Projects such as the Godfrey Hotel–1904 and 1908 office buildings recently converted into a thriving boutique hotel within the historic building envelope–were noted as indications that, as Larry DiCara of Nixon Peabody noted, Downtown Boston now has “cache.” It’s a place with more lattés and craft beer and fewer suits and ties.

Maura Moffitt, Synergy Investments, who own several historic buildings Downtown, noted that smaller, historic buildings provide branding and self-identity to small start-ups moving from incubator space into their own offices and that the retail of the neighborhood is changing to reflect their influx. The employees of these businesses value opportunities to “collide and collaborate” and that means first floor retail of lunch and happy hour opportunities, which are popping up in many older buildings. Rosemarie Sansone, , Downtown BID, said the young people flowing into the neighborhood embrace its historic vibe.

Placemaking in Downtown is an evolution driven by efforts of schools like Emerson College, noted Lee Pelton, Emerson’s President. Pelton discussed how the college helped drive and continue to push with their projects, what he described as “people development” as much as “real estate development.” Emerson continues to invest in its historic properties including plans to restore and rejuvenate the Little Building (1917) on the corner of Boylston and Tremont.

Over and over again we heard about the fact that the historic buildings in Downtown have good bones that provide flexibility and desirability in today’s market. Scott Pollak even reiterated a point preservationists have been making for years: renovating existing buildings is far more environmentally responsible than demolishing and building new ones. And he noted that Boston isn’t a museum, but a living, breathing ecology in which the buildings that exist form a central component.

When asked about the introduction of new construction and significant height, the group agreed that there is a delicate balance, an ecosystem that we need to monitor and foster. New construction and some height could be ok but in the right places and right doses. Historic fabric shouldn’t be destroyed without very careful consideration of its impact on that balanced urban ecosystem.

Even John Usdan, President of Midwood Development who is proposing a 700′ tower at Bromfield and Washington Streets, a project which we have opposed due to its impact on the historic Ladder District, and in particular Bromfield Street, noted that design is so important to Boston and why Bostonian’s feel so passionate about the city. He said the sense of place and history anchors the city and is “integral to its vitality.” Usdan acknowledged a challenge in Downtown is how to integrate the demands of a modern city with the historic context “of an almost sacred place.” How to engage and enliven the street without overwhelming pedestrians … how to make sense of a large tower only a few hundred feet from the Old South Meeting House.

Usdan concluded by noting that figuring out how to manage these challenges of balancing old and new are “essential to what makes Boston, Boston,” a phrase we often use at the Alliance.

See our video on that very topic!

Even the preservation regulatory process was portrayed in the positive light we try to shed.

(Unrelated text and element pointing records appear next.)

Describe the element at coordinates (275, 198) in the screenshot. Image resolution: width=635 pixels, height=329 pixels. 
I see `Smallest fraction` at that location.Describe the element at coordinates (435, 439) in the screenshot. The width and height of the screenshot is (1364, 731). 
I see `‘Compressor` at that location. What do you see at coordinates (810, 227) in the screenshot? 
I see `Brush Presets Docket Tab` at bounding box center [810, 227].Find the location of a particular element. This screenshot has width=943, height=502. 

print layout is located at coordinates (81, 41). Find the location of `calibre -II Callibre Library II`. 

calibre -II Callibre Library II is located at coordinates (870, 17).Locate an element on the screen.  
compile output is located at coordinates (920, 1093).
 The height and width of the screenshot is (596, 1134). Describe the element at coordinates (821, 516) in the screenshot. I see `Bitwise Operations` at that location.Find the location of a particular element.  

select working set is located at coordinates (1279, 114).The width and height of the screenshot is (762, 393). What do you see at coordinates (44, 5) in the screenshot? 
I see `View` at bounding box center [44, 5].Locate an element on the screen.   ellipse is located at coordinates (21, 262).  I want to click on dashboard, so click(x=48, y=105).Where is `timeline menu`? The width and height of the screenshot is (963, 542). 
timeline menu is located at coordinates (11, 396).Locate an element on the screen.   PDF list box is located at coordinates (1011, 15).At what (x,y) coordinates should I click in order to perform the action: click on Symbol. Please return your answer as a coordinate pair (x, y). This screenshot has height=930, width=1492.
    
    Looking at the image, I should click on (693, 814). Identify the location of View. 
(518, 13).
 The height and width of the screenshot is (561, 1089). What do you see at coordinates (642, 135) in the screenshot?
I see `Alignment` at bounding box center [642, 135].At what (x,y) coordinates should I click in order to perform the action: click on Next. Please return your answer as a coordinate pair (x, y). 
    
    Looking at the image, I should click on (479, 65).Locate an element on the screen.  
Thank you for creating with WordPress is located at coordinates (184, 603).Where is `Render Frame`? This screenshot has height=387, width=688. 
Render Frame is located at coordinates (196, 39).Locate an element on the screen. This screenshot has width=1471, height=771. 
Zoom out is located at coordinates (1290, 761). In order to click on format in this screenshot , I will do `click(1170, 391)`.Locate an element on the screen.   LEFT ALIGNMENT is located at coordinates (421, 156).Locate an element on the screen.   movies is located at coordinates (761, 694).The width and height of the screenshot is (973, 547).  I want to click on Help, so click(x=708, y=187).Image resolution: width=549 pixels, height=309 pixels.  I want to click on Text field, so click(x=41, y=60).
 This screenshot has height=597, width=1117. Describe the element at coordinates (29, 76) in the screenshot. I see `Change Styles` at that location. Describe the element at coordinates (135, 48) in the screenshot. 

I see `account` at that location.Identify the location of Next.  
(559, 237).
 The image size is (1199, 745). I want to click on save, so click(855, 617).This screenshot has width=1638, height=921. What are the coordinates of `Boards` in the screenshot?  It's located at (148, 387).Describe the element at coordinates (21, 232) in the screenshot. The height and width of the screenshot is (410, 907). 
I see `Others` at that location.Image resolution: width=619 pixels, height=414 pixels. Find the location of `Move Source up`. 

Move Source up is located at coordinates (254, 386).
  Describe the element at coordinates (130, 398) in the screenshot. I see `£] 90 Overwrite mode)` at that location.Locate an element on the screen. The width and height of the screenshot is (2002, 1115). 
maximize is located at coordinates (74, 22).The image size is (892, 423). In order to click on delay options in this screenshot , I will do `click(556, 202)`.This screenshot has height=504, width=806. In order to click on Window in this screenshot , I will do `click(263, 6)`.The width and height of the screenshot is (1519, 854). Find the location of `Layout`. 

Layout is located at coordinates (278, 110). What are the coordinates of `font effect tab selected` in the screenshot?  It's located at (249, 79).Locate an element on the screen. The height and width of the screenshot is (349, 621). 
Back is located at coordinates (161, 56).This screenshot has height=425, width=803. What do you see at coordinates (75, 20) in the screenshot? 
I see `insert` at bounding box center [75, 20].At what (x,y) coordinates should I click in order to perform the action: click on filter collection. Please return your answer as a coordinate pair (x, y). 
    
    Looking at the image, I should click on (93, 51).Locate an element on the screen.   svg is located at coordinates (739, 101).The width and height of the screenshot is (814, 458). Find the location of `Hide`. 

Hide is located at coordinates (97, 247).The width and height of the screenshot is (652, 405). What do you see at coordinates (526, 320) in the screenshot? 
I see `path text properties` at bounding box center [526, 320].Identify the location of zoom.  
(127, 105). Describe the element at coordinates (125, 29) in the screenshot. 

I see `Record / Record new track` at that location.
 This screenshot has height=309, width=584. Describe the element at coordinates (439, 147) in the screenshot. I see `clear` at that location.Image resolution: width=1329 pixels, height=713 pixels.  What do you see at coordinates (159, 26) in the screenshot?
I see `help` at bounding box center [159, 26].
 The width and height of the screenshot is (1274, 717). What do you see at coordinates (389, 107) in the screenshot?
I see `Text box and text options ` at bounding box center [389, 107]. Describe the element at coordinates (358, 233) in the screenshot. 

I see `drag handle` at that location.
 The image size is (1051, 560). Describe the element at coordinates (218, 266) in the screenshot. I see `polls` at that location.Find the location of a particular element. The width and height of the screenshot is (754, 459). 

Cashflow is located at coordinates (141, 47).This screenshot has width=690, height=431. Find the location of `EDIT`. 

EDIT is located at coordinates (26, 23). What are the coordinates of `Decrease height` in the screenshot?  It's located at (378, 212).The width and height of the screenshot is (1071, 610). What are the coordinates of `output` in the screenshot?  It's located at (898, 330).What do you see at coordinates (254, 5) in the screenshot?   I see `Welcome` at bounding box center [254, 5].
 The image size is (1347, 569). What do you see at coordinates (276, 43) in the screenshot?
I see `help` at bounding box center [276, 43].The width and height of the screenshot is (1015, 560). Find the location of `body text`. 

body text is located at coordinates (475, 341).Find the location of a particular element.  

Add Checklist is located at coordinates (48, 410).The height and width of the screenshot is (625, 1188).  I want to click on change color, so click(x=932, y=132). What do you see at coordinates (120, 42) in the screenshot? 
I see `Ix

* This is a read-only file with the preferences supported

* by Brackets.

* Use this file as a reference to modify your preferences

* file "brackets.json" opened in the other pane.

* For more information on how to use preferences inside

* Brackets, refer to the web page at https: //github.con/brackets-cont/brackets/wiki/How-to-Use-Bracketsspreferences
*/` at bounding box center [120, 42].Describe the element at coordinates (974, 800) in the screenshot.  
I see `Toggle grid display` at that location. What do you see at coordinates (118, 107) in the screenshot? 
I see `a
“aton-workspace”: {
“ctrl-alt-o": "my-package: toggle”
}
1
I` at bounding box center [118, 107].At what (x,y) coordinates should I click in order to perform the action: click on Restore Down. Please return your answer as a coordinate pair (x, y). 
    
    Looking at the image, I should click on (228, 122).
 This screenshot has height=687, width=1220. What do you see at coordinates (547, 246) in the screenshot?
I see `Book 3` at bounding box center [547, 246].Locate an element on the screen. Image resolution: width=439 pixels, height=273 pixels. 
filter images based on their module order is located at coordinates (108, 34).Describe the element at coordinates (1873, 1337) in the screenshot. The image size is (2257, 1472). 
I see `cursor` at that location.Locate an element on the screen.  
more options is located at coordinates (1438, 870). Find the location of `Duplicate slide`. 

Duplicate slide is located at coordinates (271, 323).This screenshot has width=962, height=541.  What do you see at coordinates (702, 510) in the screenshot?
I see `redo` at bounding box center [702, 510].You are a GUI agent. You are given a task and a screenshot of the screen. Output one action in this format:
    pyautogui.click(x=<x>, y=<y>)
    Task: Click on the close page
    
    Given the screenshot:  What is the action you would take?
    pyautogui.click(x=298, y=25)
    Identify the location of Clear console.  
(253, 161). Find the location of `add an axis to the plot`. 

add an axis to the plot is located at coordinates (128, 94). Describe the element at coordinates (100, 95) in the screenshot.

Steve Faber of Related Beal said as clear as day something I should put on a bumper sticker, “Don’t be afraid of historic preservation and development.”  He shared a story about their project at Congress Square and their initial concern when they learned that the Boston Landmarks Commission planned to Landmark the building:  “We thought the process would be stifling to rejuvenation and exactly the opposite took place.”

The Boston Business Journal (Catherine Carlock, 6/20/16) recently noted that the desirability for office space high in towers has weakened, with people wanting to move from the clouds “back into the fabric of the city.”  In May Carlock similarly wrote “Why tech companies have left the Innovation District for downtown Boston” (5/6/16) quoting Carbonite’s VP and General Council Danielle Sheer, “I really hope that Downtown Crossing doesn’t lose any of its grit anytime soon. That’s a huge part of why we want to be here. We need to make sure landlords understand that if it becomes commercial, I think you’ll see companies like us find another space.”

It’s always nice when a position for which you’ve been advocating for years makes its way into the dialog and lexicon of others in the community, particularly a group that isn’t always the first to support what they believe to be your cause. I’m glad they’ve seen the light and we look forward to working together to make Boston shine.